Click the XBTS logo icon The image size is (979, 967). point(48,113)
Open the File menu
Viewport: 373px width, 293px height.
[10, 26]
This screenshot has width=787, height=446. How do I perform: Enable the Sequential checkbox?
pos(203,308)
==
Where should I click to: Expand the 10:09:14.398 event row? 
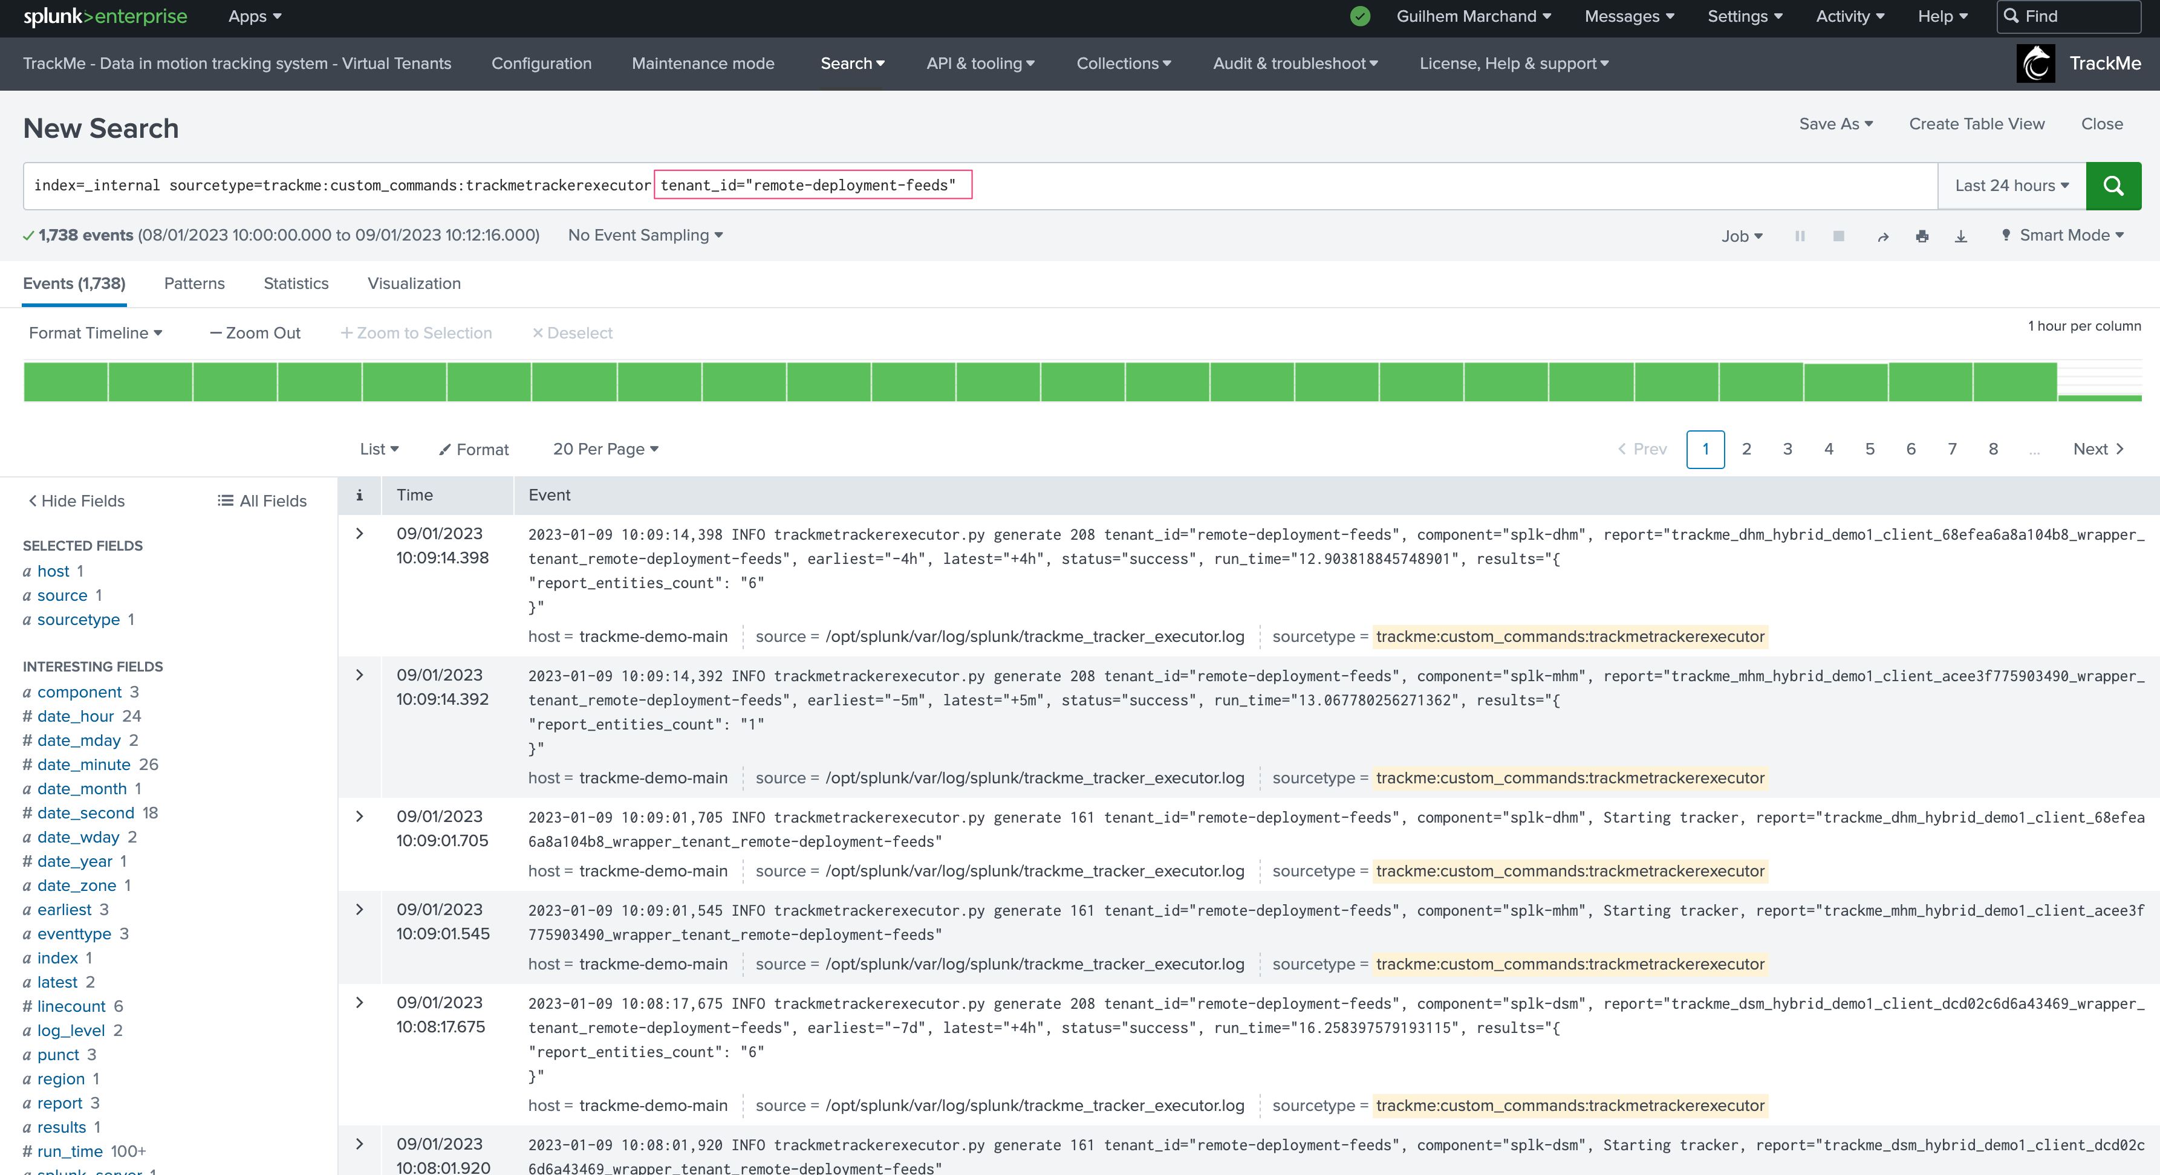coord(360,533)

### What the task requires
Rewrite the items as a numbered list, beginning with the line containing "Click the XBTS" and continuing through the line containing "pos(203,308)". Leave out any blank lines.

### Task output
1. Click the XBTS logo icon The image size is (979, 967). point(48,113)
2. Open the File menu
3. Viewport: 373px width, 293px height.
4. [10, 26]
5. This screenshot has width=787, height=446. How do I perform: Enable the Sequential checkbox?
6. pos(203,308)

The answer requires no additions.